A lack of social integration with people from different backgrounds is damaging social skills in younger people, however, research has suggested.

Insufficient social mixing means that 90pc of teenagers are nervous about interacting with people who come from a different background from their own.

The research, carried out by King's College London and the National Citizen Service (NCS), explored social intelligence - how we interact with each other based on our understanding of people's emotions - in an increasingly diverse, technology-reliant and connected world and why it could become increasingly important for future generations.

Dr Jennifer Lau, researcher from King's College London, said: "It is surprising to see that online interaction is positively linked to a young person's social intelligence levels.

"This could be an indication that young people are using the internet as a platform to build relationships with others and to practice their social skills."

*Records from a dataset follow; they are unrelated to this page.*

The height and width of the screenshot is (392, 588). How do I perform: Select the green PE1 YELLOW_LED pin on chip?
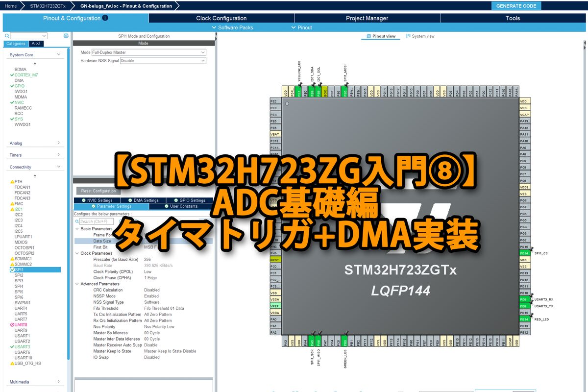tap(299, 92)
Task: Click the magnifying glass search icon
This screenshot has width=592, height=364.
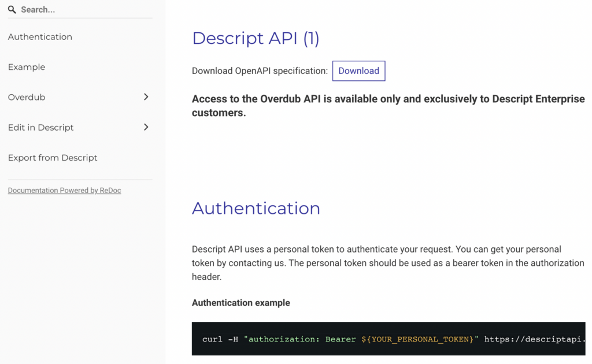Action: (x=12, y=10)
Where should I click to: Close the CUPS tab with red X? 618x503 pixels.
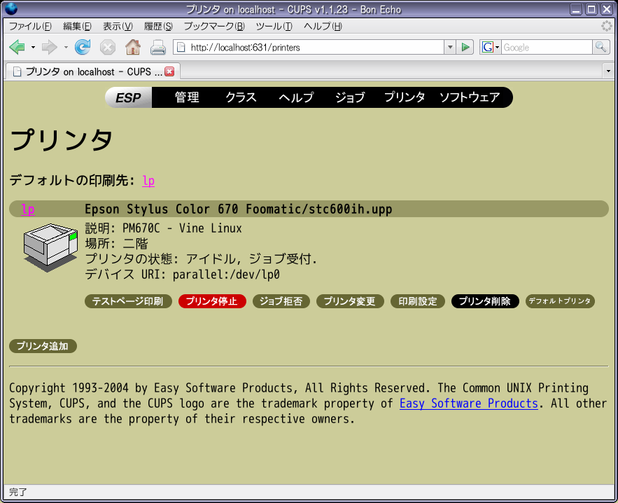[169, 71]
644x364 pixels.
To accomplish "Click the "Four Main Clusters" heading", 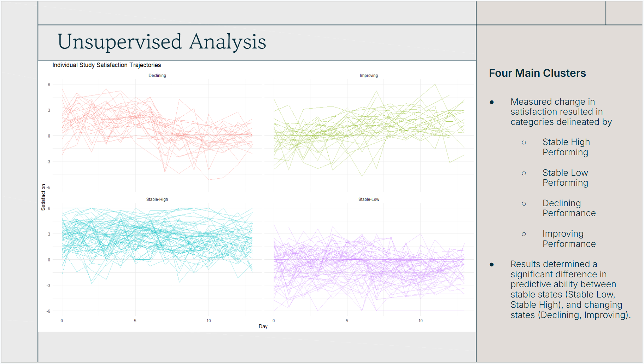I will (x=537, y=73).
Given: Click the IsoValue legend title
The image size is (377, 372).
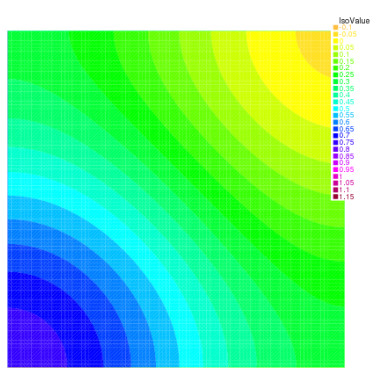Looking at the screenshot, I should (x=354, y=21).
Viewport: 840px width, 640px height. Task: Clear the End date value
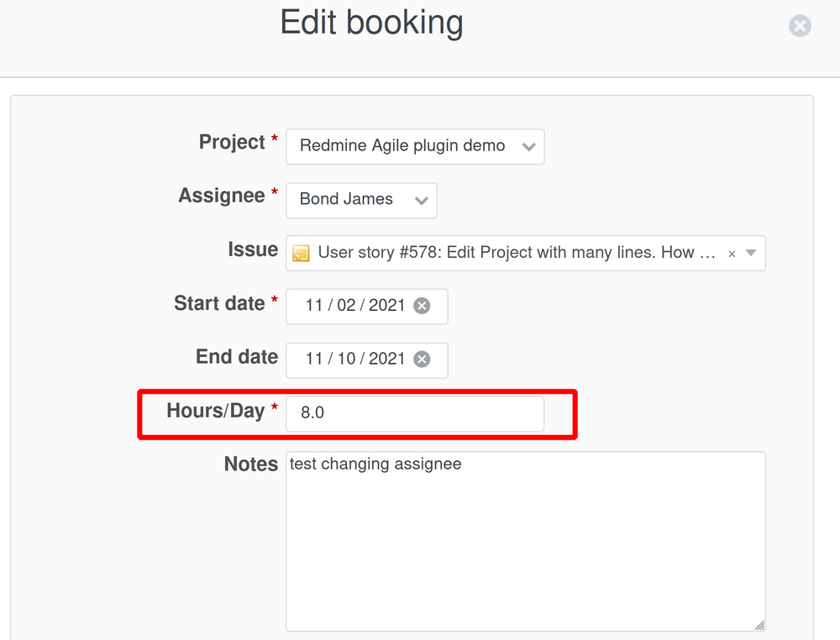(422, 359)
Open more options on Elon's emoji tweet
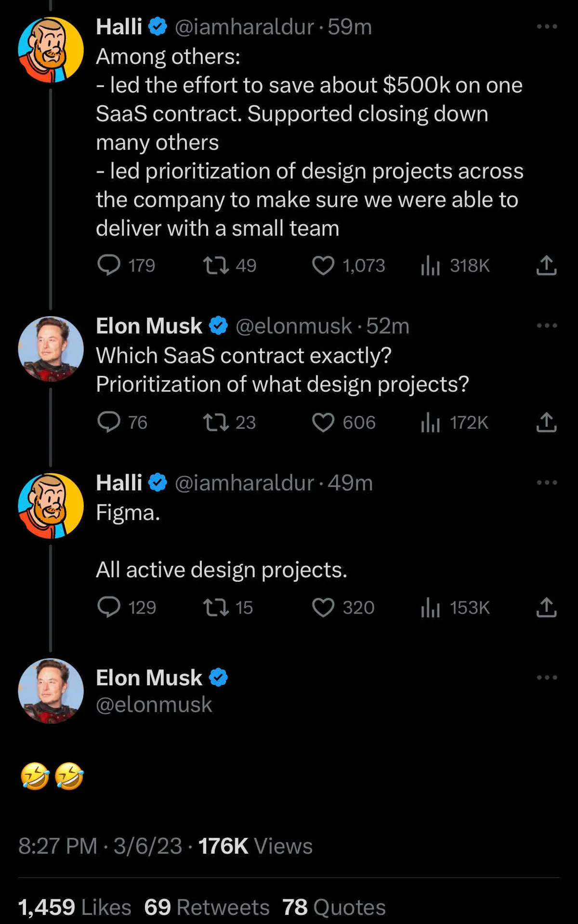 coord(547,678)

More than two-thirds of adolescent peer groups were found to be made up of people from similar backgrounds, and the study recommended social mixing should play an "integral part" in developing social intelligence among teenagers.

Six in 10 adolescents admitted to sometimes feeling lonely, and the study suggested that failing to develop social intelligence skills when young could lead to increased loneliness and reduced well-being later in life.

But higher levels of social intelligence were found to be beneficial in the workplace, potentially boosting earning potentials by up to 30pc.

Natasha Kizzie, from the NCS Trust, said: "Although our workplaces and communities are becoming more and more globalised, connected and diverse, social trust between different cultures and social mobility is still a huge issue."